▶ [Work item]: Could the lines from the line bearing "Task: Click scan_line_direction" to the end of the records below be copied exactly, with the pictures left out and no other lines added?

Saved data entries
⟨

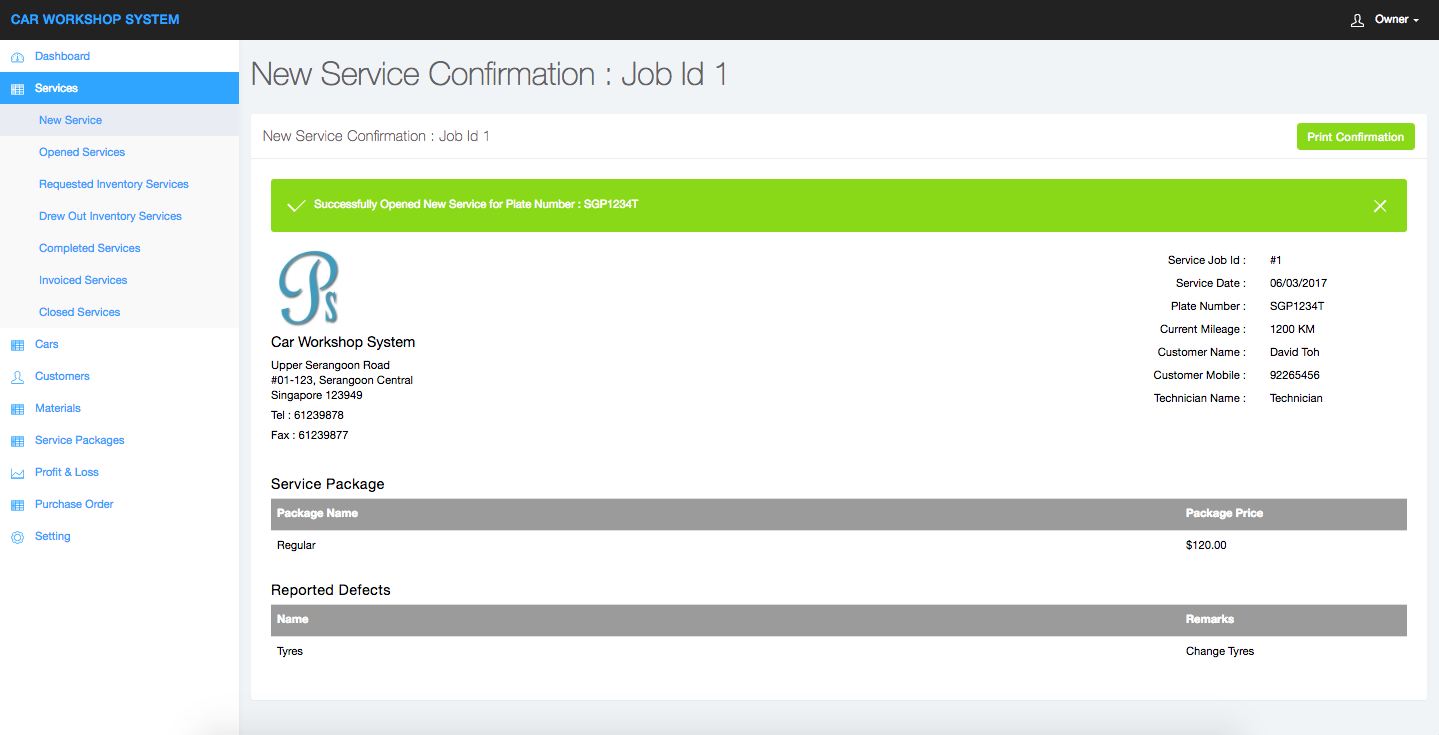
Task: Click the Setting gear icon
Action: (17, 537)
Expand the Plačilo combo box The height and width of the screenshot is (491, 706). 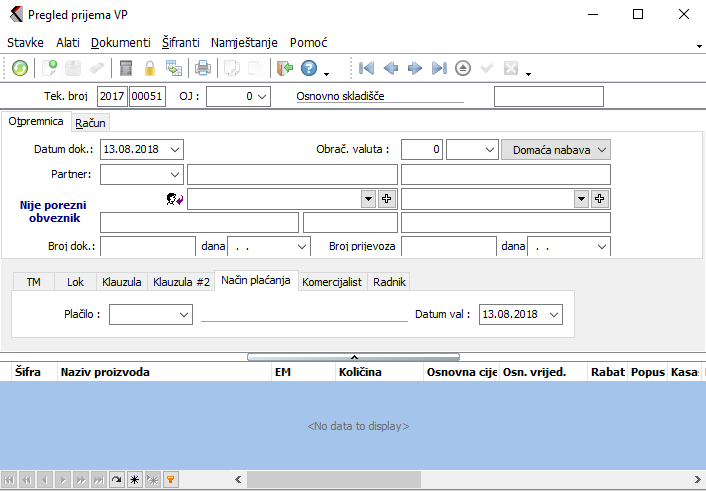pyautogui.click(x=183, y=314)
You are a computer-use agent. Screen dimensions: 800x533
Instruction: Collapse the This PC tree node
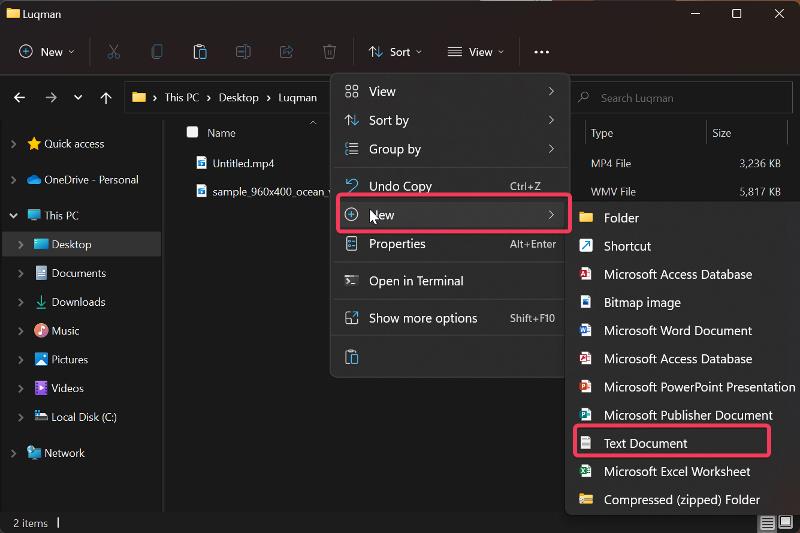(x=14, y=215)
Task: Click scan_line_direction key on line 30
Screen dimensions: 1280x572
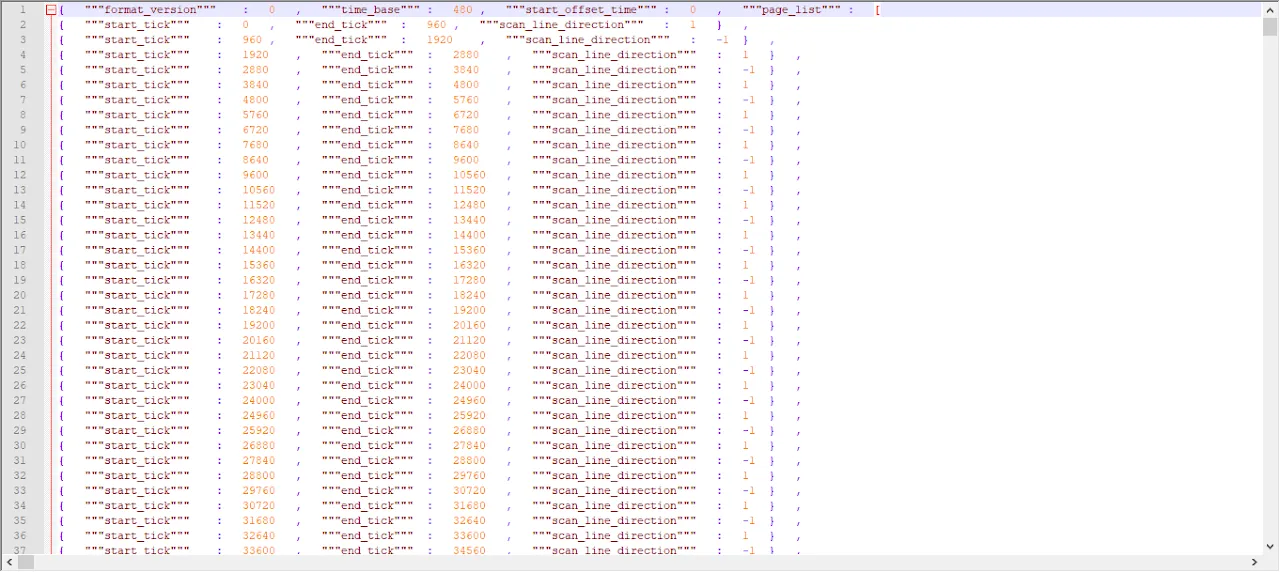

⟩

▶ [Answer space]:
Task: Click scan_line_direction key on line 30
Screen dimensions: 1280x572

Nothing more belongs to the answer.